What do you do if you encounter a really cool repository that goes well with your existing setup, but it has no home/ folder and needs to be linked to a very specific place in your $HOME folder?

Let's say you want to add vundle to your Vim configuration. The documentation says it needs to be installed to ~/.vim/bundle/vundle, but you are not very interested in forking the repository solely for the purpose of changing the directory layout so that all files are placed four directories deeper in home/.vim/bundle/vundle/.

homeshick can solve this problem in two ways:

  1. Add vundle as a submodule to your dotfiles. This is definitely the quick and easy way.

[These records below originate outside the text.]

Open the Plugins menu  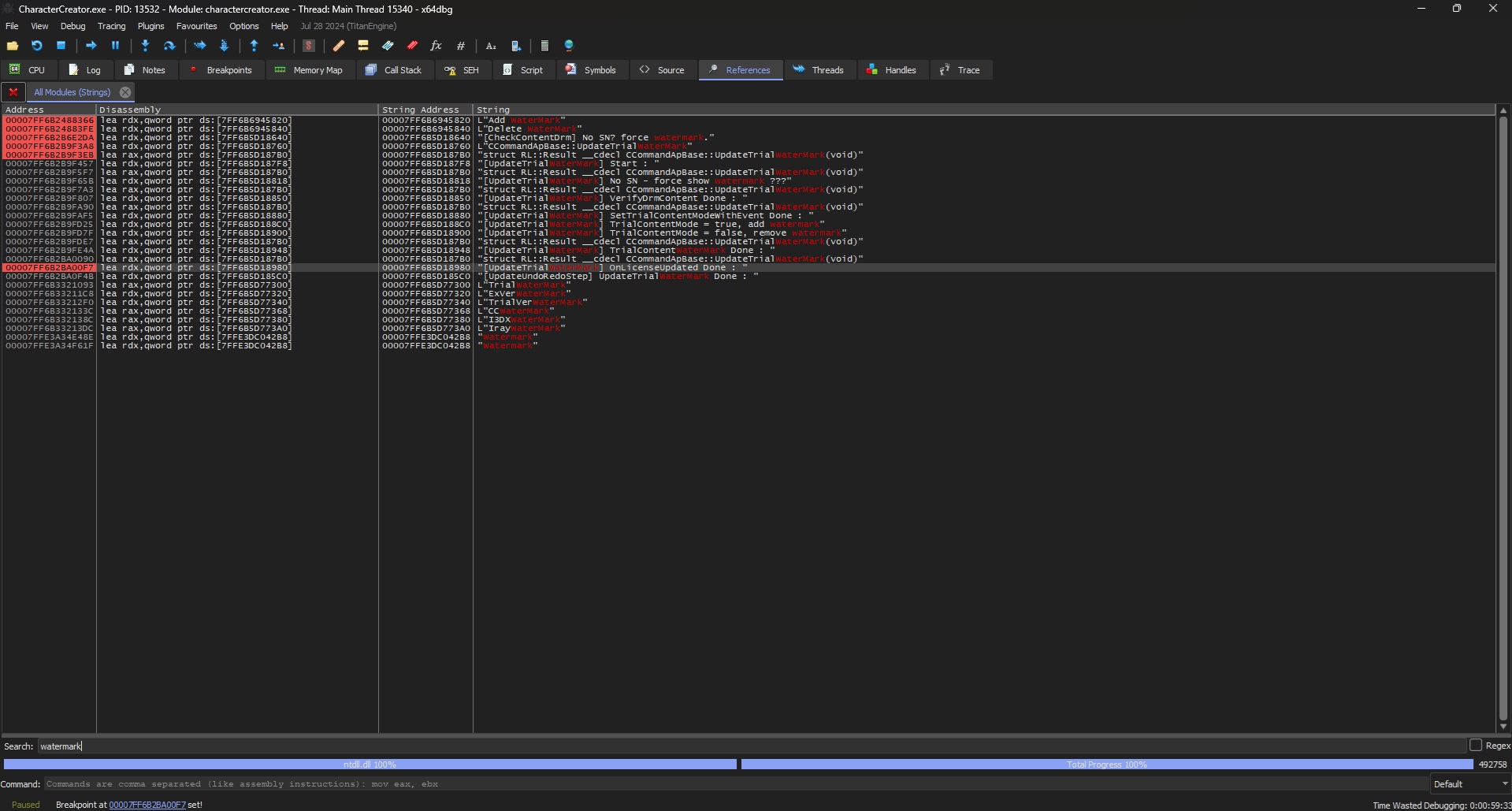pyautogui.click(x=150, y=26)
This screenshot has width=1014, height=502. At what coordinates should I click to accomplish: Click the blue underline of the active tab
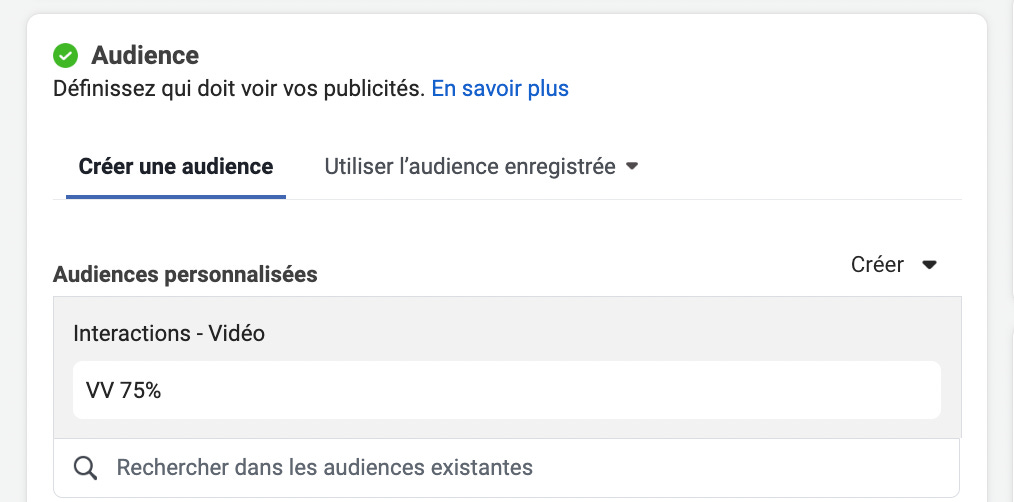[176, 197]
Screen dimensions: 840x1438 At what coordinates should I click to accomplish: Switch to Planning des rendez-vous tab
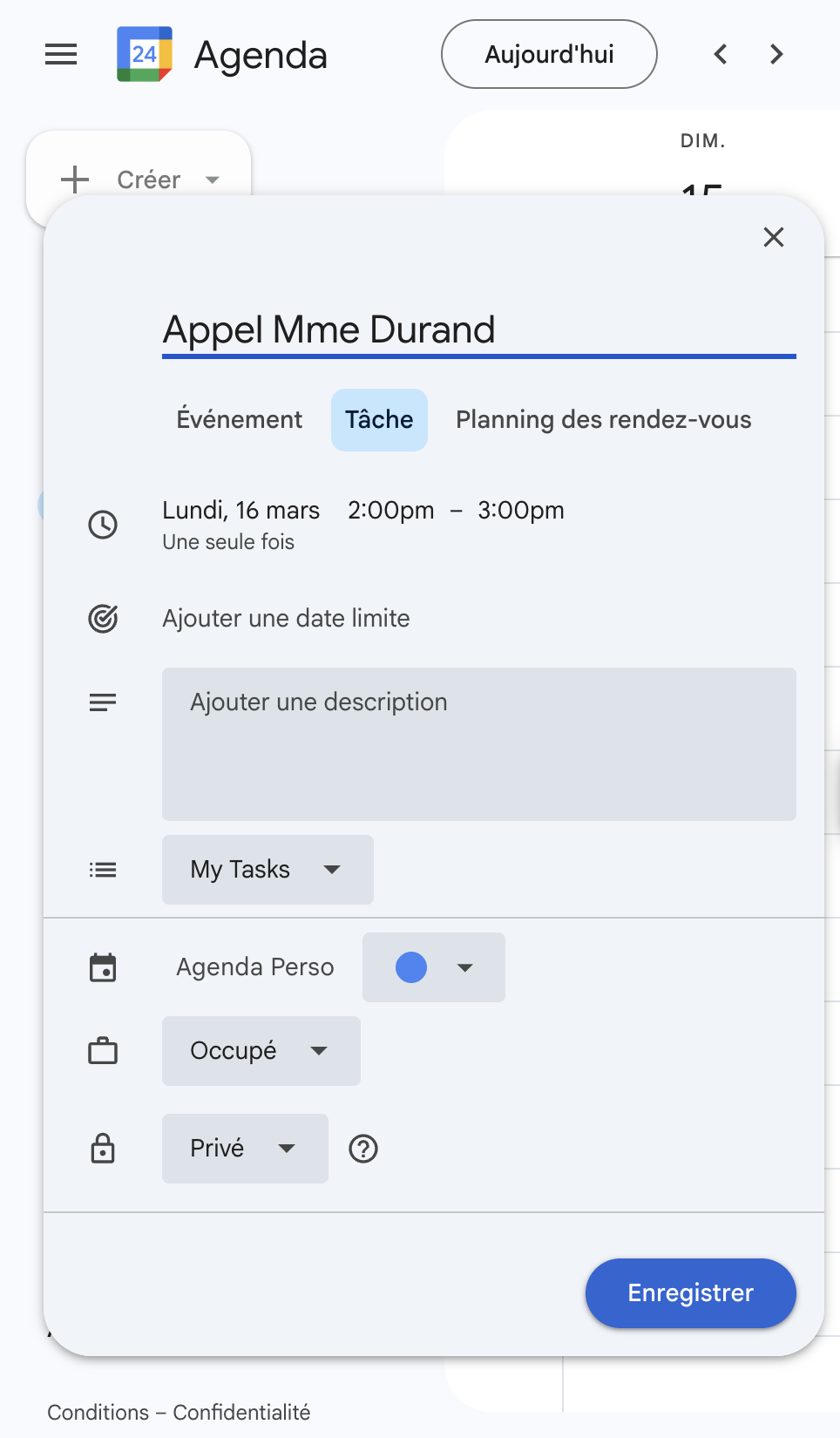[x=603, y=420]
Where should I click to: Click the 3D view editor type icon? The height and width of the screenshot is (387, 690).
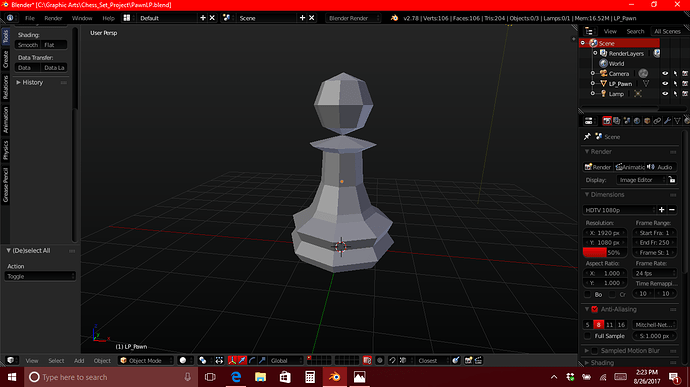point(11,361)
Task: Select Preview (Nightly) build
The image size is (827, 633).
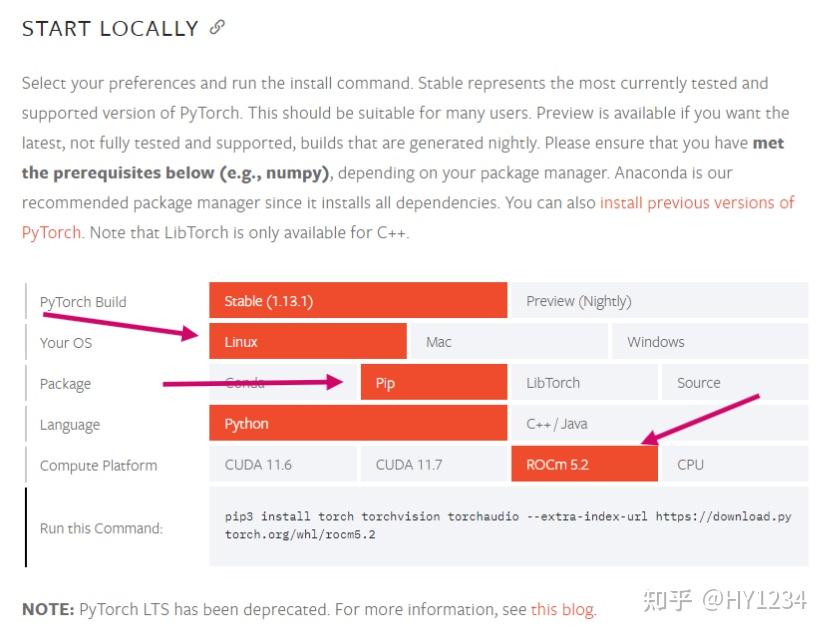Action: [659, 301]
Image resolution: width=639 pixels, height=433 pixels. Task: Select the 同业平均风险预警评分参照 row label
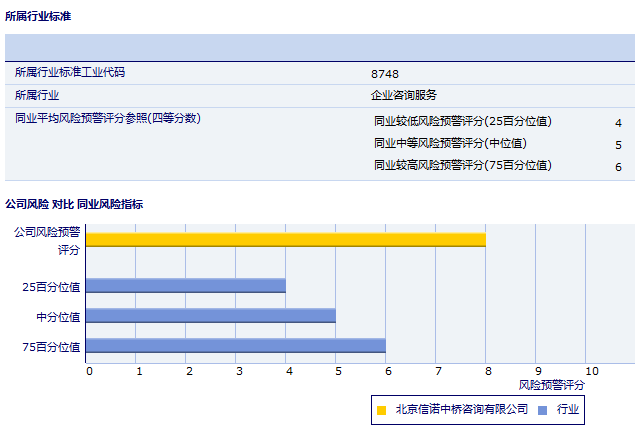click(x=108, y=118)
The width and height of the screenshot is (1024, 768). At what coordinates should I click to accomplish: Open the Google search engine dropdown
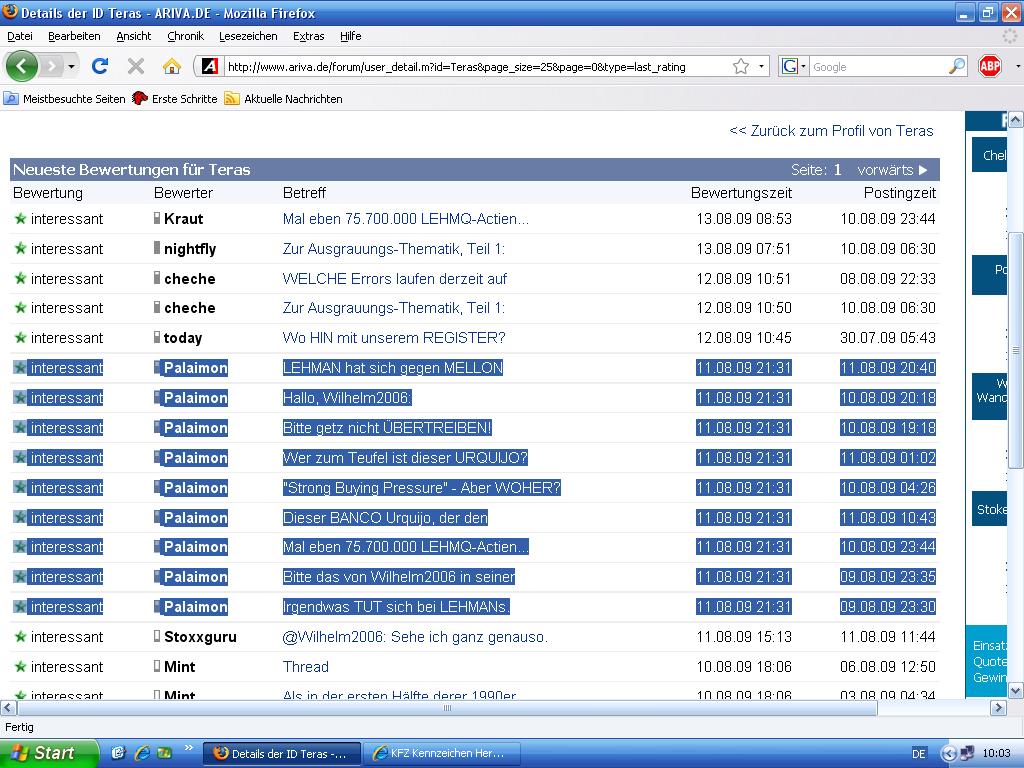794,66
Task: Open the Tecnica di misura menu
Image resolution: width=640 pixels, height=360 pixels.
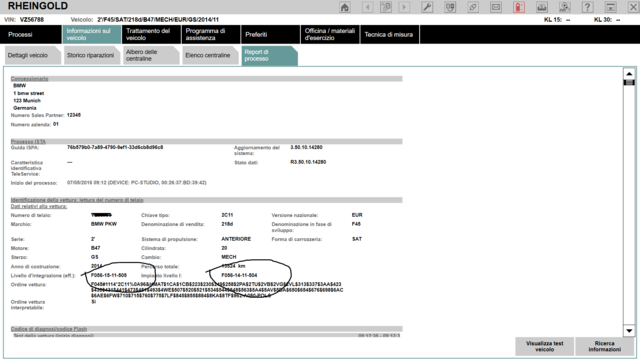Action: pyautogui.click(x=389, y=34)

     homeshick cd dotfiles
     cd ..
     git submodule add https://github.com/gmarik/vundle.git home/.vim/bundle/vundle
    
  2. Clone vundle with homeshick and symlink to the repo from the appropriate folder in your dotfiles:

     homeshick clone gmarik/vundle
     cd ~/.homeshick/repos/dotfiles/home
     mkdir .vim/bundle
     cd .vim/bundle
     ln -s ../../../../vundle vundle # symlink to the location of the cloned vundle repository
     homeshick link dotfiles
    

We use a relative path for the symlink in case we log in with different username on other machines.
When running the link command, homeshick will create a symlink at ~/.vim/bundle/vundle pointing at the symlink we just created. This means there will be a symlinked directory at ~/.vim/bundle/vundle, which contains the files of the cloned vundle repository
Note: You can see how homeshick decides what to do when encountering different symlink situations by looking at the linking table.

The advantage of the second option is that you have more finegrained control over your repositories and can manage each of them individually (e.g. you want to refresh your own dotfiles every week, but you don't want to wait for all the submodules in your repository to refresh as well).

The downside of not using submodules is that you will need to add the additional repositories with homeshick clone on every machine. However, you can use the automatic deployment script to avoid having to do this manually.

Automatic deployment

After having launched ec2 instances a lot, I got tired of installing zsh, tmux etc. Check out this gist.

In one line you can run a script which installs your favorite shell and multiplexer. It also installs homeshick, which then clones and symlinks your castle(s). To clone via ssh instead of https, you will need a private key.

You may however not trust the current server with agent forwarding, which is why the script contains variables to hold the unencrypted deploy key of your castles (available in the admin section of your repo). They will be added to the ssh-agent in order for git to be able to clone. Enjoy!

homeshick and homesick

The original goal of homeshick was to mimick the functionality of homesick so that it could be a drop-in replacement. Since its inception however homeshick has deviated quite a bit from the ruby-version. All of the original commands are still available, but have been simplified and enhanced with interactive prompts like symlinking new files after a castle has been updated.